INSALUBRIDADE
COMPETÊNCIA DO MINISTRO DO TRABALHO
DEVER DA EMPRESA DE FISCALIZAR O SEU USO
- Recurso
- —
- Tribunal
- TST
Resumo do acórdão
- Ao empregador cumpre observar a lei no que tange ao zelo da saúde de seu empregado devendo por isso, exigir de seus subordinados o respeito às normas, na parte que lhes tocar. - Sobre o tema, esta Casa sedimentou entendimento no sentido de que cabe, ao empregador, não apenas fornecer o aparelho de proteção individual mas, também, e sobretudo, verificar o efetivo uso do mesmo - Enunciado 289 (*) da Súmula do TST. - Nestes termos, procede o pleito da reclamante, no particular. - Ainda que o uso dos protetores e articulares eliminasse o agente nefasto, a lei comina o empregador o dever de fazer cumprir as normas de segurança a medicina do trabalho.
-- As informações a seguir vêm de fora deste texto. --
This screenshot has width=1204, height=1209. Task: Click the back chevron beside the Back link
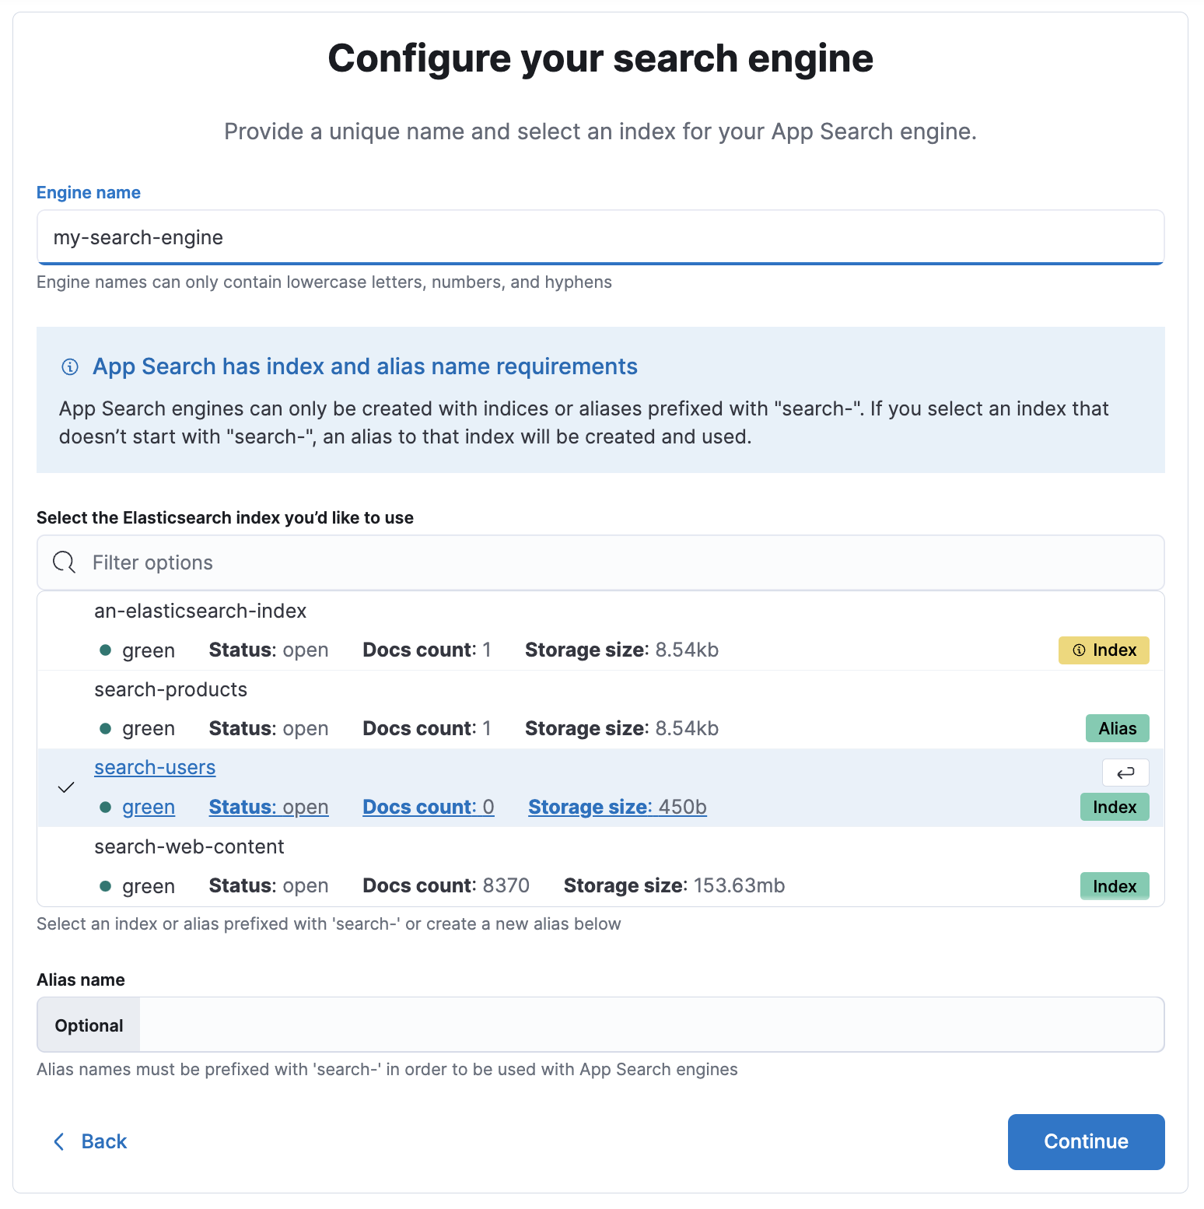click(58, 1141)
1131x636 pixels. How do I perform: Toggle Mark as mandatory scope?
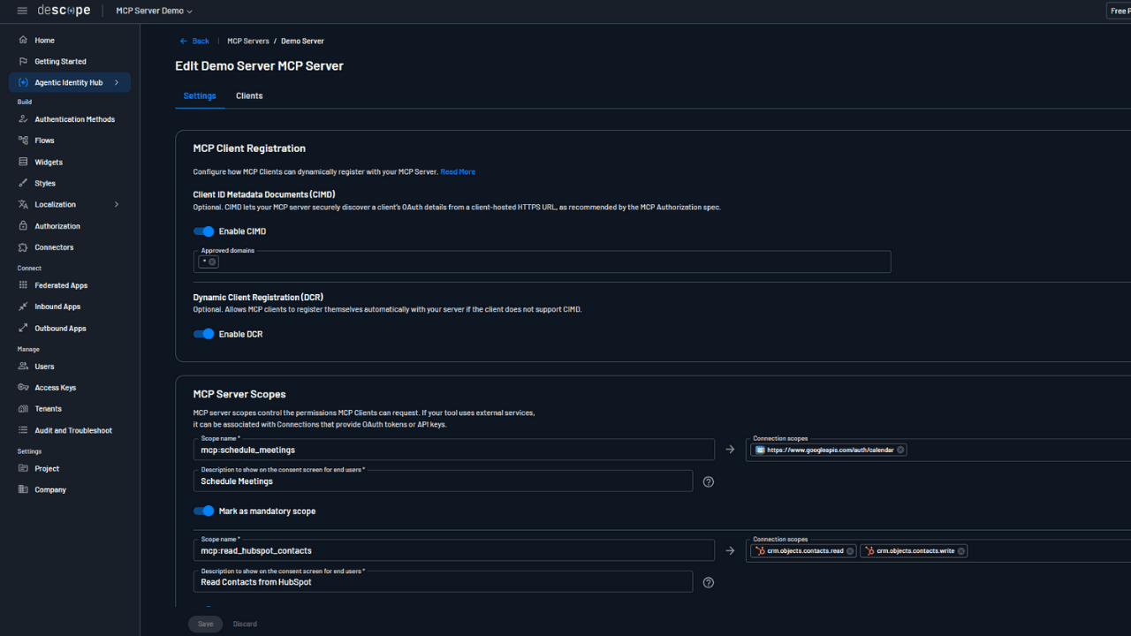pos(203,511)
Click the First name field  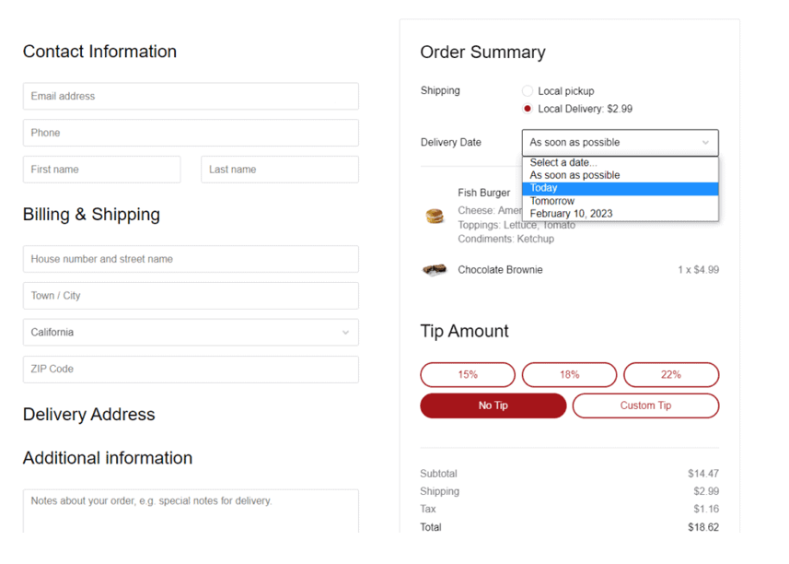[x=101, y=170]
Destarte, dou provimento a revista para condenar a empresa no pagamento do adicional de insalubridade. Proc. TST-RR-5.645/87.2, Ac. de 30-8-1988 Arquivo do EMFOR - TST/2.434 (*) "O simples fornecimento do aparelho de proteção pelo empregador não o exime do pagamento do adicional de insalubridade, cabendo-lhe tomar as medidas que conduzam à diminuição ou eliminação da nocividade, dentre as quais as relativas ao uso efetivo do equipamento pelo empregado." ("EMENTÁRIO FORENSE", Nº 479). EMFOR 489
Ementa
Ao empregador cumpre observar a lei no que tange ao zelo da saúde de seu empregado, devendo por isso, exigir de seus subordinados o respeito às normas de segurança e medicina do trabalho, na parte que lhes couber. À empresa cabe fiscalizar o efetivo uso do EPI. - O simples fornecimento do aparelho de proteção pelo empregador não o exime do pagamento do adicional de insalubridade, cabendo-lhe tomar as medidas que conduzam à diminuição ou eliminação da nocividade, dentre as quais as relativas ao uso efetivo do equipamento pelo empregado."